Sunday 29 March 2015

Stretching the good, the bad and the ugly



Many practitioners (myself included once upon a time) still give out static stretches to all patients without considering the impacts of different types of stretching. Static stretching is best described as holding a specific position with the muscle on tension to a point of a stretching sensation and repeated. Typically static stretching exercises have traditionally formed an integral part of the warm-up  and it has been suggested that static stretching before activity promotes improvements in performance ), and increases range of motion. This was and still is considered to be true. However, studies are now challenging the value of the conventional static stretching warm-up and its ability to improve physical performance. In fact some studies suggest the opposite that static stretching reduces performance ! Oh dear not great advice then !
In fact static stretching may inhibit performance by reducing force production, balance, reaction time, sprint times, and power output.

Another gem often said is that static stretching reduces injuries.

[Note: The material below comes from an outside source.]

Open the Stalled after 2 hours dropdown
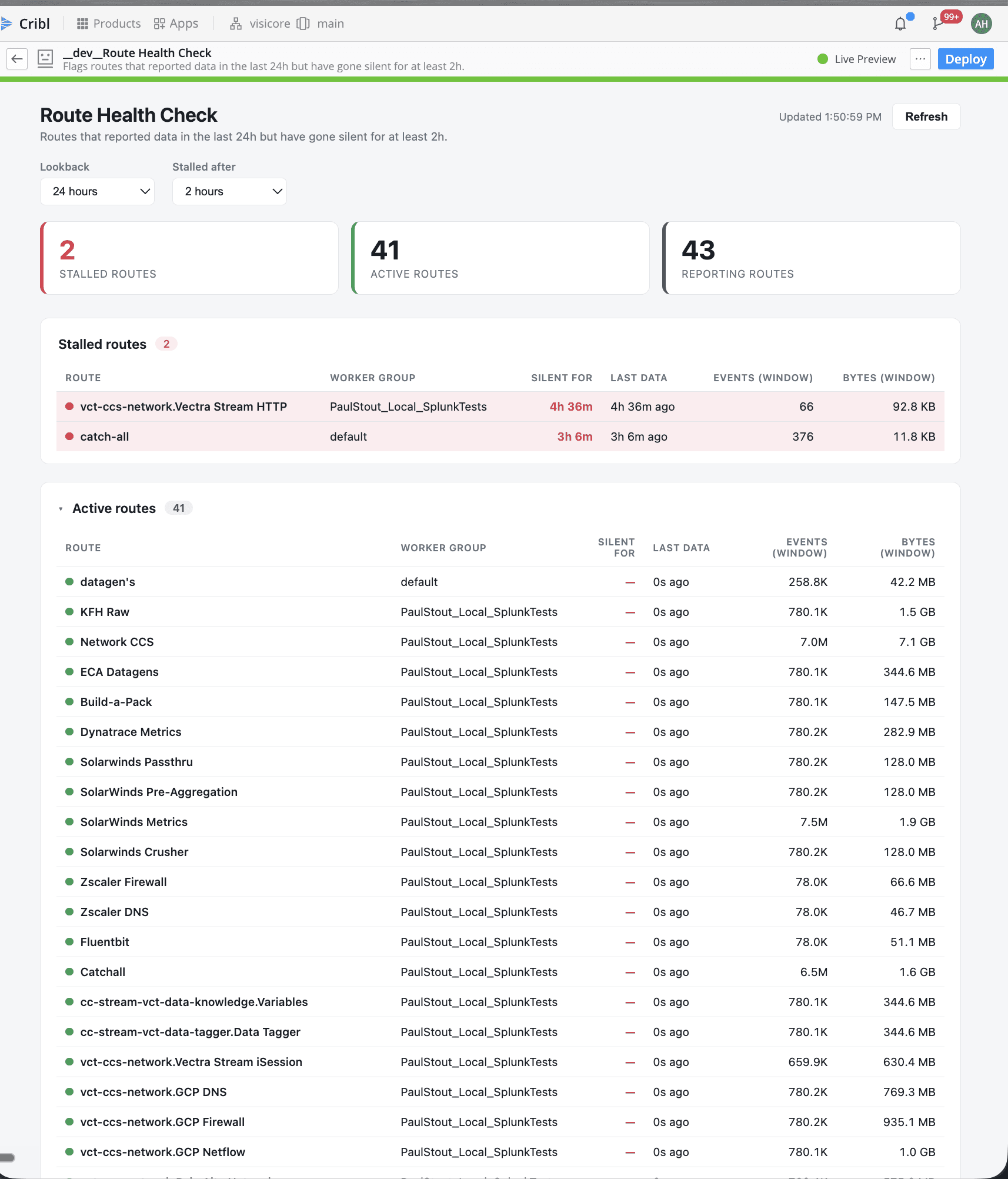Screen dimensions: 1008x1179 click(x=229, y=191)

Current research implies that that stretching before exercise does not reduce the risk of injury (here is the article) http://www.ncbi.nlm.nih.gov/pubmed/10593217

Another common belief is that static stretching elongates the muscles again studies suggest that rather, the subject may simply have an increased tolerance to stretching (ability to withstand more stretching force).

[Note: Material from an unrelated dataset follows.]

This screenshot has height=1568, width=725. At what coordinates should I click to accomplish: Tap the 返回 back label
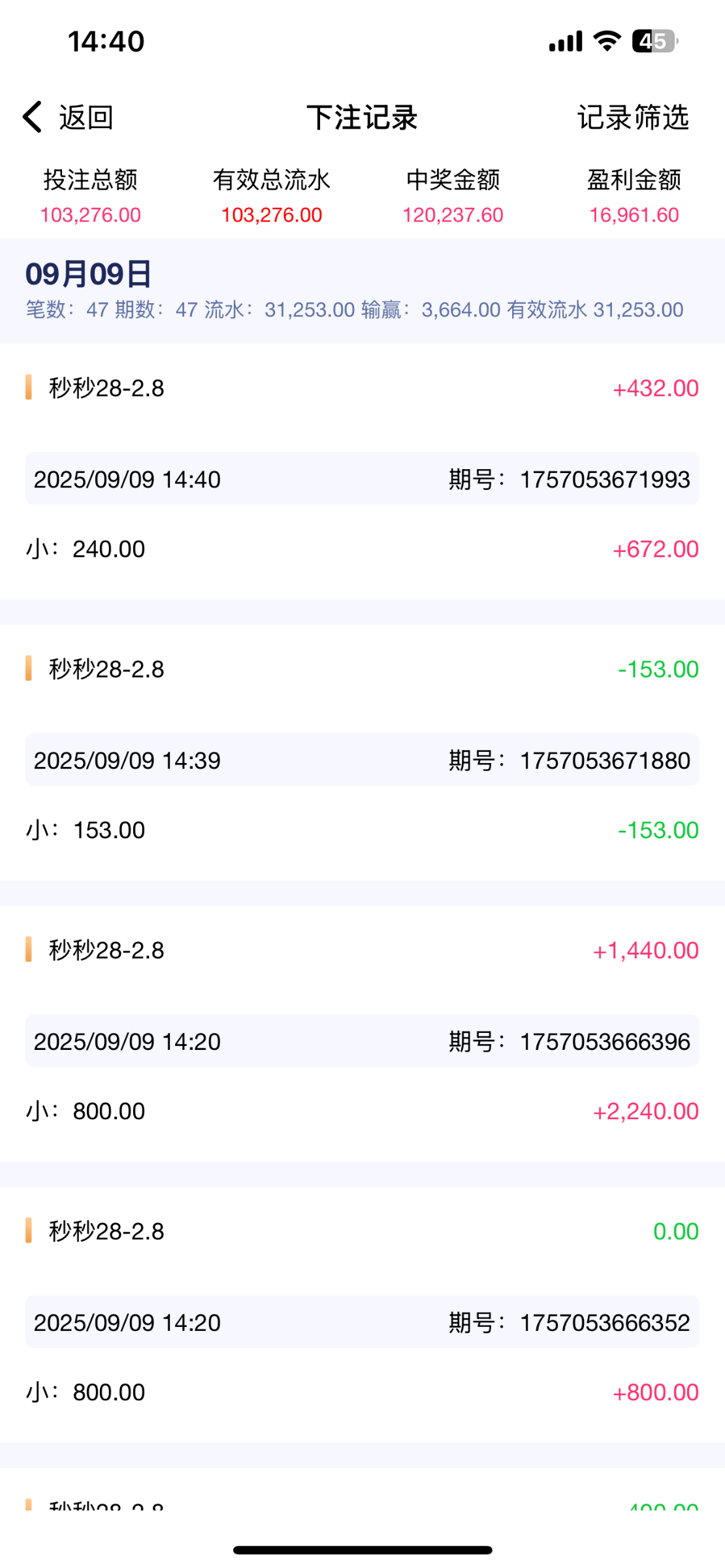pyautogui.click(x=86, y=118)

As a result from this evidence an alternative to static stretching is that dynamic stretching be performed in a warm-up prior to activities.

The benefit of dynamic stretching incorporates whole body movements and involves actively and rhythmically contracting a muscle group
through part of its functional ROM . This acts to elevate core body temperature, enhance motor unit excitability, improve kinaesthetic awareness, and maximize active ROMs . Dynamic stretching may include skipping, hopping, jumping, and rotation motions of the extremities, such as arm and leg swings (10,11,22). A proposed physiological rationale for replacing static stretching with dynamic stretching in a preperformance warm-up lies in mechanical (viscoelastic) and neuromuscular tissues changes.

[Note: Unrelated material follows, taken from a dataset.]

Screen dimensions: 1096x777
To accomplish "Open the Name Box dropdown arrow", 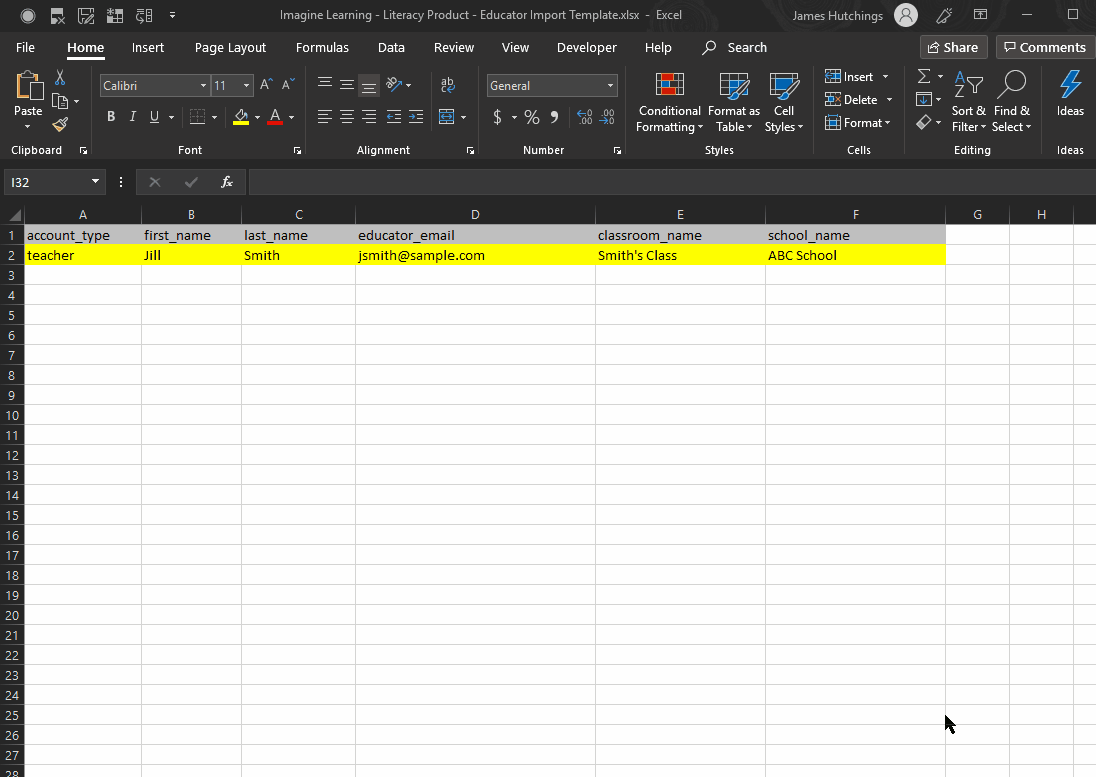I will [96, 182].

In contrast to static stretching, dynamic stretching is not associated with strength
or performance deficits, and actually has been shown to improve dynamometer-measured power.

So before activity dynamic stretches
After activity static stretches held for between 15 to 30 seconds

Thursday 29 January 2015

Why is my pain so bad ?

Clifford J Woolf  us considered to be one of the most respected experts on pain hypersensitivity and below is some of his current research and conclusion. Its an important topic for both practitioners and patients to understand as the amount of pain someone may be in may not be relative to tissue damage. This was again highlighted to be where by a colleague was treating a patient in their early 20 suffering from pain in their low back. He was convinced that something was wrong and went for MRI scan of the lumbar spine. The test results from the scan were normal leaving the patient confused as to what was wrong. Sometimes explaining the pain hypersensitivity model is useful to explain to patients as it helps explains the mechanisms underlying their suffering which can be reassuring for patients.

Pain systems need to be sensitive enough to detect potentially harmful stimuli. But often they become too sensitive, causing us pain that provides no benefit. This hypersensitivity arises because our pain pathways actually increase in sensitivity when they relay pain messages, and the mechanisms of this sensitization are beginning to be revealed.

Normally, pain is produced only by intense stimuli that are potentially or actually damaging to tissue (technically known as noxious stimuli, although commonly referred to as pain stimuli). This pain is mediated by a specific system of high-threshold peripheral and central neurons designed to respond only to such noxious stimuli (the nociceptive system, also see Sensing damage), which is responsible for the 'ouch' pain we experience in response to a needle prick or on touching a hot surface.

Nociceptive pain is an essential early warning device that helps protect us from the dangerous environment we find ourselves in. To do this the sensation of pain needs to be so unpleasant that we cannot ignore it.

Clinical pain, by contrast, occurs in response to tissue injury and inflammation (inflammatory pain), damage to the nervous system (neuropathic pain) and alterations in the normal function of the nervous system (functional pain). It features both spontaneous pain that arises without any apparent peripheral stimulus and hypersensitivity to peripheral stimuli.

Pain hypersensitivity takes two forms:

    thresholds are lowered so that stimuli that would normally not produce pain now begin to (allodynia).

    responsiveness is increased, so that noxious stimuli produce an exaggerated and prolonged pain (hyperalgesia).

Pain hypersensitivity after an injury helps healing by ensuring that contact with the injured tissue is minimized until repair is complete – an adaptive response. However, pain hypersensitivity may persist long after an injury has healed or occur in the absence of any injury. In this case, pain provides us with no benefits, and is a manifestation of pathological change in the nervous system.





One way of reversing this is to use electroacupuncture which by sending small currents across the overstimulated area helps to restore the normal pain response.